══ Source material ══

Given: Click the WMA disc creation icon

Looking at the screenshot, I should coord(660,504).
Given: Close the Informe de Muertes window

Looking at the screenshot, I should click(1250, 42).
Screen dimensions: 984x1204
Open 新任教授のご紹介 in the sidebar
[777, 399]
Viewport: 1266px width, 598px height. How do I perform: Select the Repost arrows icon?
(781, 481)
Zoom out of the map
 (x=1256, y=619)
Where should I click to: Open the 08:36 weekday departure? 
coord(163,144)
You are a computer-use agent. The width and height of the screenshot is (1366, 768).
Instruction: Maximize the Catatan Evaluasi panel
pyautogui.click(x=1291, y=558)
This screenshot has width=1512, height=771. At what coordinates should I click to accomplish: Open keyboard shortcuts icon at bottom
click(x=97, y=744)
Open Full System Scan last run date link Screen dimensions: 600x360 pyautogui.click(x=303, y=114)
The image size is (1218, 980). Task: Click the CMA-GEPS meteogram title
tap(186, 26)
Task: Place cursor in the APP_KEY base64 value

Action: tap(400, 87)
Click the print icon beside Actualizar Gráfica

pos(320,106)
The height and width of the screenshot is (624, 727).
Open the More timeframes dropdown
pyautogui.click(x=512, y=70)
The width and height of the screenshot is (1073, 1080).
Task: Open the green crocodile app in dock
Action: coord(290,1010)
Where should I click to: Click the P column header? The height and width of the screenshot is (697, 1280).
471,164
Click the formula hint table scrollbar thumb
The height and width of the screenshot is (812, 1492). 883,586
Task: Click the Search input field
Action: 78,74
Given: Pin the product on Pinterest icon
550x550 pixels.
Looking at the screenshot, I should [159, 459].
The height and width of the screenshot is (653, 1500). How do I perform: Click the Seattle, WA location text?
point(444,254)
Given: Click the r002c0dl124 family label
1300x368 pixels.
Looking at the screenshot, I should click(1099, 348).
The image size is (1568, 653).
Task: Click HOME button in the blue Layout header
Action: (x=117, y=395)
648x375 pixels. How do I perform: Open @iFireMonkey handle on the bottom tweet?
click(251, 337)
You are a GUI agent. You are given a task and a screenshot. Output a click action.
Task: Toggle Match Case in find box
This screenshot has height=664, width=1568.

═══

> _Task details_:
Give back the whole listing exactly as it reads.

> _Solved exercise_:
Given: Click the WMA disc creation icon

Looking at the screenshot, I should coord(660,504).
Given: Close the Informe de Muertes window

Looking at the screenshot, I should click(1250, 42).
Screen dimensions: 984x1204
Open 新任教授のご紹介 in the sidebar
[777, 399]
Viewport: 1266px width, 598px height. How do I perform: Select the Repost arrows icon?
(781, 481)
Zoom out of the map
 (x=1256, y=619)
Where should I click to: Open the 08:36 weekday departure? 
coord(163,144)
You are a computer-use agent. The width and height of the screenshot is (1366, 768).
Instruction: Maximize the Catatan Evaluasi panel
pyautogui.click(x=1291, y=558)
This screenshot has width=1512, height=771. At what coordinates should I click to accomplish: Open keyboard shortcuts icon at bottom
click(x=97, y=744)
Open Full System Scan last run date link Screen dimensions: 600x360 pyautogui.click(x=303, y=114)
The image size is (1218, 980). Task: Click the CMA-GEPS meteogram title
tap(186, 26)
Task: Place cursor in the APP_KEY base64 value

Action: tap(400, 87)
Click the print icon beside Actualizar Gráfica

pos(320,106)
The height and width of the screenshot is (624, 727).
Open the More timeframes dropdown
pyautogui.click(x=512, y=70)
The width and height of the screenshot is (1073, 1080).
Task: Open the green crocodile app in dock
Action: coord(290,1010)
Where should I click to: Click the P column header? The height and width of the screenshot is (697, 1280).
471,164
Click the formula hint table scrollbar thumb
The height and width of the screenshot is (812, 1492). 883,586
Task: Click the Search input field
Action: 78,74
Given: Pin the product on Pinterest icon
550x550 pixels.
Looking at the screenshot, I should [159, 459].
The height and width of the screenshot is (653, 1500). How do I perform: Click the Seattle, WA location text?
point(444,254)
Given: Click the r002c0dl124 family label
1300x368 pixels.
Looking at the screenshot, I should click(1099, 348).
The image size is (1568, 653).
Task: Click HOME button in the blue Layout header
Action: (x=117, y=395)
648x375 pixels. How do I perform: Open @iFireMonkey handle on the bottom tweet?
click(251, 337)
You are a GUI agent. You are given a task and a screenshot. Output a click action.
Task: Toggle Match Case in find box
This screenshot has height=664, width=1568.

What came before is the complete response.